Eppure ora si sta innescando una pressione non indifferente. Il presidente del governo di Spagna Pedro Sanchez ha dichiarato che sarebbero state le “mafie” a spingere le persone a dare l’assalto ai reticolati. “Certamente i trafficanti di uomini lavorano alacremente qui in Marocco, specialmente tra Oujda e la costa -spiega ancora Omar Naji- ma la situazione va ben oltre. Non hanno bisogno di un condottiero che li guidi all’assalto”. Quel che è accaduto venerdì non capitava da almeno un anno, l’ultimo episodio simile risale al maggio 2021, quando circa ottomila persone avevano tentato di superare il muro, ma l’esito non era stato così tragico. Mentre secondo le autorità marocchine i tentativi di passaggio bloccati dall’inizio del 2022 sarebbero stati più di diecimila.
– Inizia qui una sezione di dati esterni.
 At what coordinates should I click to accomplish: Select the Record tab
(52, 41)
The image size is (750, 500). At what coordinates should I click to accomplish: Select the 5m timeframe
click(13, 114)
Dalla collina di Nador dove ci sono i migranti nascosti si vede la barriera e si vede anche il territorio spagnolo di Melilla. Si scorge perfino il mare, che tanti dei ragazzi africani vorrebbero raggiungere. “La maggior parte di loro arriva dalla Nigeria, dal Sud Sudan, dal Niger, dal Mali -spiega una delle volontarie di Amdh-. Pochi quelli che arrivano dal Senegal, perché molti scelgono di provare la traversata transoceanica, piuttosto che attraversare il deserto”. Ne abbiamo parlato in auto, proprio mentre percorrevamo la strada che costeggia la barriera alta nove metri e sormontata da filo spinato, con guardie armate a pochi passi. Persino fotografare o filmare il reticolato è complesso: normalmente ai giornalisti non è permesso avvicinarsi e quando la tensione aumenta, come succede in questi giorni, è ancora più complicato. Da venerdì mattina nessuno ha potuto avvicinarsi alla zona di recinzione -sia dal lato marocchino sia dal lato spagnolo- e molti giornalisti hanno denunciato di essere stati fermati per qualche ora dalla polizia. Anche a noi non è stato concesso avvicinarci.

Gli attivisti Amdh si sono messi al lavoro per recuperare immagini e per denunciare ciò che stava avvenendo. “Ci aspettavamo che potesse esserci un tentativo di passaggio -ha spiegato Ahmed, da anni impegnato con l’associazione-. Ma non immaginavamo che potesse essere una simile strage. La polizia marocchina ha sbagliato tutto. L’intera situazione è stata gestita malissimo”. Da venerdì, nessuna delle vittime è stata ancora identificata e nel giro di un giorno e mezzo sono state scavate buche per seppellire i corpi. Il rischio è che anche questa strage venga dimenticata e che i responsabili restino impuniti.

Per evitare che questo accada 45 associazione internazionali (tra cui l’Ong spagnola Caminando Fronteras, Euromed droits Europe, Alarm Phone, Mediterranea saving humans e l’italiana Mani rosse antirazziste) hanno sottoscritto una dichiarazione comune per condannare l’accaduto e per chiedere che si apra un’indagine seria sulla vicenda. La portavoce della Commissione europea Nabila Massrali ha detto di essere in contatto con le autorità marocchine per capire la dinamica dei fatti. “L’astenersi dall’eccessivo uso della forza e il rispetto dei diritti umani restano prioritari”, ha detto Massrali.